— start DOCUMENT PASSAGE —

Alison Wilding, 'Drone 4', 2012. Acrylic inks on paper. 20 x 25.5 cm. (AW 345D).
So varied is Alison Wilding’s visual language that, unlike many other of Britain’s pre-eminent sculptors, her work cannot be reduced to a single style or process. Predominantly abstract, sometimes figurative, the Academician’s pieces are, however, always alert to real world associations, through both their shapes and their materials, which have included unconventional substances such as beeswax, silk and fossils.

Her series of ten works on paper ‘Drone’, currently on view at London’s Karsten Schubert gallery, focuses squarely on a recognisable form, the eponymous unmanned aircraft used to bomb targets by remote control. The shape and size of the drone is constant across the different works: a bird-like silhouette – with the look of a mythical creature – produced in blue or brown-red pigment on a sky washed with green, grey or turquoise.

Alison Wilding, 'Drone 1', 2012
Alison Wilding, 'Drone 1', 2012 Acrylic inks on paper. 20 x 26.5 cm. (AW 342D).

— end DOCUMENT PASSAGE —
— start LISTED ENTRIES —

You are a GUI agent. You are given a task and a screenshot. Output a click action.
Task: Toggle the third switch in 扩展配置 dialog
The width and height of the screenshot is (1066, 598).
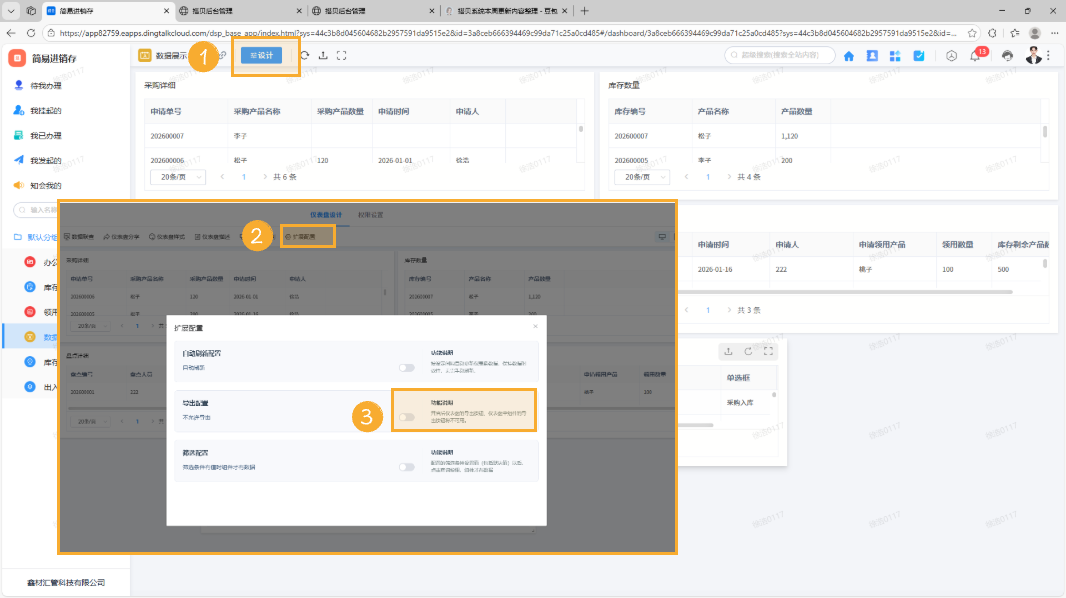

— end LISTED ENTRIES —
— start LISTED ENTRIES —

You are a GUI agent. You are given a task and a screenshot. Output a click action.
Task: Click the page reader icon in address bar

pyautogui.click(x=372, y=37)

— end LISTED ENTRIES —

§ DIRECTIONS
• 1. In the piece on Alison Wilding's 'Drone' series, turn the paragraph beginning "Her series of ten works on paper" into a short bulleted list that keeps its main facts.
• 2. Write the next part of the piece on Alison Wilding's 'Drone' series, picking up after its final line.
The listing has no connection to the piece on Alison Wilding's 'Drone' series.

§ SET OF ANSWERS
• 1.
- 'Drone' is a series of ten works on paper, on view at the Karsten Schubert gallery in London.
- It centers on a recognizable form: the unmanned aircraft used to bomb targets by remote control.
- The drone's shape and size stay the same across all the works.
- It appears as a bird-like silhouette that looks like a mythical creature.
- It is rendered in blue or brown-red pigment against a sky washed with green, gray or turquoise.

• 2.
Alison Wilding, 'Drone 9', 2012.
Alison Wilding, 'Drone 9', 2012. Acrylic inks and collage on paper. 27.5 x 30.5 cm. (AW 350D).
In one of the works, red triangular bombs issue from a drone’s body; in another the same bomb shape glows white within its frame, perhaps about to be released. Some of the pieces group and overlap multiple drones. Two fall vertically from the sky, wrestling together in an epic death-grip, or three or four move steadily in sequence. Wilding equates the movement of the machine with the flight of a bird, but it always remains sinister and menacing. In one work, where the entire pictorial space is covered in a repeated pattern of multiple aircraft, one can see blood-red spots of paint atop the surface of the paper.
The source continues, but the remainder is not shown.